Puerto de San Maria - We second your suggesting a day trip there, though we couldn’t make it to the Castle due to bad planning (our mistake).
Leaving Cádiz - We first were perplexed that you only considered leaving Cádiz by plane, though we understand most of your clients may be British. We then realized that you did mention how to go from the station to your hotels when arriving in Cádiz, and it’s of course just a round trip if you have to go back to the station. You may consider adding a paragraph referring to the arrival page.

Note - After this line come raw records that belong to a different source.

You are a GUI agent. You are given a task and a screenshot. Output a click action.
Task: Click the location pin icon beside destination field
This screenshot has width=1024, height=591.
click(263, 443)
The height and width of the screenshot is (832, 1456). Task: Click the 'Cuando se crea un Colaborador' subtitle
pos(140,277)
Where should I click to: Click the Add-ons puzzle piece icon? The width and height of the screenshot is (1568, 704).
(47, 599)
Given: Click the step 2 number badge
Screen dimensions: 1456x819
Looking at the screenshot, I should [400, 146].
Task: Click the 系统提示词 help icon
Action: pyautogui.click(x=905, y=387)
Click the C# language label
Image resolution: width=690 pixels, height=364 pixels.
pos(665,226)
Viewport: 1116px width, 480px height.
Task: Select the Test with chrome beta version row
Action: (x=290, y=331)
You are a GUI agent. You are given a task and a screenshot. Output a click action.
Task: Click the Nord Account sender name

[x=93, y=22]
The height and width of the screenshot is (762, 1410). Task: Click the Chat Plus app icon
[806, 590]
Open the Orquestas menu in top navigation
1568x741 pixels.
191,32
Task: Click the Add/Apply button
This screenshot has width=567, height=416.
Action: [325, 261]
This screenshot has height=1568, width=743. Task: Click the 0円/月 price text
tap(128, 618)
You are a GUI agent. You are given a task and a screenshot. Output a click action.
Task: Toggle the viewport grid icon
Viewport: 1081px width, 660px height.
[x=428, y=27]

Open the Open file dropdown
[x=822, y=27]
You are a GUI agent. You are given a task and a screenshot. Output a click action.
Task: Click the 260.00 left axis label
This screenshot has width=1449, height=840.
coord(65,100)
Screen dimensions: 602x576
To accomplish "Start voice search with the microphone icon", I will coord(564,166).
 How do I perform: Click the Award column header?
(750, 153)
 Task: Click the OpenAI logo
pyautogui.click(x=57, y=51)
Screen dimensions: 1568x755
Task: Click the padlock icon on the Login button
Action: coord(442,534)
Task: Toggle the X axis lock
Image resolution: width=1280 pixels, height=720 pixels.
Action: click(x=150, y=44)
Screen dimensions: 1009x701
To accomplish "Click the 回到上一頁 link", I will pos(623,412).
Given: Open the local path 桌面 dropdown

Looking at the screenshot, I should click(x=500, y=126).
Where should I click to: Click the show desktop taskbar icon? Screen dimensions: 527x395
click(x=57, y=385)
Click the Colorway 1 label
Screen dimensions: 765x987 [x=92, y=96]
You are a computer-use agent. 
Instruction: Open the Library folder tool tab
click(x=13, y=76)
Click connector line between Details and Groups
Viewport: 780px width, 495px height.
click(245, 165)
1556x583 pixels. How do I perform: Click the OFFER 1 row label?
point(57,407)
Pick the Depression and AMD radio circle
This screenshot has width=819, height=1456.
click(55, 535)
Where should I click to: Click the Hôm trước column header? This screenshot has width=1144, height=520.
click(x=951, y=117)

Transportation - You mention that “AVE ticket holders can travel free of charge on the suburban (Cercanias) line in Madrid.” Once there, we were confirmed this by a RENFE representative. But we had forgotten about the 5 digit password and the ticket office employee didn’t know anything about this and has us buy tickets. You seem to only consider people arriving in Seville Airport. I think it would be a good idea to also give tips to customers who arrive by train. In many places we discovered it is possible to take a bus directly from the station to the hotel, thereby avoiding the cost of a taxi. We think that you should take into account the Spanish habits of eating late, therefore avoid trains around 10 as the one you first booked for us. Having a leisure morning in the nice hotels you provide is pleasant, and you should at least offer a choice between different train schedules. Moreover, because we happened to arrive earlier than expected at the Jerez de la Frontera train station, we not only changed our tickets easily for an earlier train than scheduled, but got a €15 refund (for two pax). Your train booking partner doesn’t seem to be very good in getting the best available rates.
Walking notes - For a variety of reasons, we didn’t often use your walking notes, but we found them well done when following them in Cádiz.
Conclusion - This feedback has been written to help future visitors. Whatever some criticism, we want to congratulate you for providing a very useful information altogether; Fino and Flamenco was altogether a good experience.
Highly recommend Lamata Restaurante at Puerta de la Carne 6, just a short way from Las Casas de Juderia. Excellent food and service. Went there a second time as we were in Seville for 4 nights. And we will never forget staying in Las Casas de Juderia, the most atmospheric, strangest hotel ever but with brilliant breakfasts. These three cities, Seville, Jerez and Cadiz, allowed us to feel that we were really deep in Southern Spain, getting a taste of its past glories but also sadness and present vigorous life. And of course we were there in a heatwave!